▶ 指示文 1: 次のページ抜粋によると、ICCサミット FUKUOKA 2021はいつ、どこで開催される予定ですか。

▶ ページ抜粋:
..........

ICCサミットは「ともに学び、ともに産業を創る。」ための場です。毎回200名以上が登壇し、総勢900名以上が参加する。そして参加者同士が朝から晩まで真剣に議論し、学び合うエクストリーム・カンファレンスです。 次回ICCサミット FUKUOKA 2021は、2021年2月15日〜2月18日 福岡市での開催を予定しております。参加登録は公式ページをご覧ください。


プランテックスの山田 耕資さんがICC KYOTO 2020のリアルテック・カタパルトに登壇したときに、こう言っていたのをICCは聞き逃しませんでした。

「栽培レシピ」×クローズド型で生産量5倍!「プランテックス」は植物工場で日本発グローバル産業を目指す(ICC KYOTO 2020)【文字起こし版】

「京橋の工場をぜひ見に来てください!」

その言葉に甘えて、私たちは行ってまいりました!朝9時、銀座線の京橋駅から1分のところにある、プランテックスの植物工場「PLANTORY tokyo」です。

警察博物館の角を曲がってすぐ、本当に駅から1分のところに、ひと目でわかるプランテックスの植物工場、PLANTORY tokyoはあります。全員集合すると、早速クローズド型植物工場の見学となりました。

中が見えない!栽培装置

ガラスの向こう側の白い箱が「クローズド型」栽培装置

山田さん「中が見えなくて非常にわかりにくいのですが、この装置は実際に稼働しています。中で野菜を生産していて、スーパーの店舗にも納めています。

..........

▶ 提供リスト:
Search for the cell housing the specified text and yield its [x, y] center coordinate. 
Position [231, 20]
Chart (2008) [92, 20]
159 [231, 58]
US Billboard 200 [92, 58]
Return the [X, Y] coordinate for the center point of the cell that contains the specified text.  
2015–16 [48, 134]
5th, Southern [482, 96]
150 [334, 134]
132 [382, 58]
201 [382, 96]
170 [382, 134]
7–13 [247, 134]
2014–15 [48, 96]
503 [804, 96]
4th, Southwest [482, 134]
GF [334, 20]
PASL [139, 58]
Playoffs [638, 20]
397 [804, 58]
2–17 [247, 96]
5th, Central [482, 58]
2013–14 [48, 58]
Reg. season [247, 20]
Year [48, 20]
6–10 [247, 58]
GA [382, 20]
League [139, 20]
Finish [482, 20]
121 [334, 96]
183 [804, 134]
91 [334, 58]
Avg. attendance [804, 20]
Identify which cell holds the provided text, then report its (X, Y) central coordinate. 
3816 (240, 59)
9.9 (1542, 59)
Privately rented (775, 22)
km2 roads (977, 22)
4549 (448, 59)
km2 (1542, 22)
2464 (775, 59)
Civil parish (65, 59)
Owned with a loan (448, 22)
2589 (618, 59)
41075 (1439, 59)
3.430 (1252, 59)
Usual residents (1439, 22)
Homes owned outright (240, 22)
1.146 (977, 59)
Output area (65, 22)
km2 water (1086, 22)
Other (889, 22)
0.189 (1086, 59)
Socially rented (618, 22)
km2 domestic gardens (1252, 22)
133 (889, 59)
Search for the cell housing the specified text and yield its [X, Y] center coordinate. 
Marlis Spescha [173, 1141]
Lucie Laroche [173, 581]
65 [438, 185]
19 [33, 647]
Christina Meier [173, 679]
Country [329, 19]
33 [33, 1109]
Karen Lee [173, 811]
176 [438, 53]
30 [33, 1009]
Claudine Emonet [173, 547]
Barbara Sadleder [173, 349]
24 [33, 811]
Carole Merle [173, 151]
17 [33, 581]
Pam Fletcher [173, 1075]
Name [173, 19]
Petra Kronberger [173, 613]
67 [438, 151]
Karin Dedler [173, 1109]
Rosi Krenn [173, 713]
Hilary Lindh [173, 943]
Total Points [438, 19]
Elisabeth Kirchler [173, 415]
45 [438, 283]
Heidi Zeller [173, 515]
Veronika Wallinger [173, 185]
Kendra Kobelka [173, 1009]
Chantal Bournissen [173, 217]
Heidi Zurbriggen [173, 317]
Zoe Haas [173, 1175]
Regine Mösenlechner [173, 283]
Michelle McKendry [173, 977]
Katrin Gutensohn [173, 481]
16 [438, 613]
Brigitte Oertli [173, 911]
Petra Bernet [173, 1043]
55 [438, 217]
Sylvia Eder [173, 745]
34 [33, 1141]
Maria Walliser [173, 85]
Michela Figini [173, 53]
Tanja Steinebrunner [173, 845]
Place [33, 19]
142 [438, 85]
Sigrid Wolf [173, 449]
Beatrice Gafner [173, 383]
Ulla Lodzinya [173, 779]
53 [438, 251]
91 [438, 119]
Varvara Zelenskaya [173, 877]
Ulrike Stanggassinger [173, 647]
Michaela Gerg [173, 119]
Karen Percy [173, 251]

..........

▶ 指示文 2: 上のリストから、文字列「specified」を含む行をすべて集めなさい。

▶ 正解出力 1: 2021年2月15日〜2月18日に、福岡市で開催される予定です。

▶ 正解出力 2:
Search for the cell housing the specified text and yield its [x, y] center coordinate. 
Return the [X, Y] coordinate for the center point of the cell that contains the specified text.  
Search for the cell housing the specified text and yield its [X, Y] center coordinate. 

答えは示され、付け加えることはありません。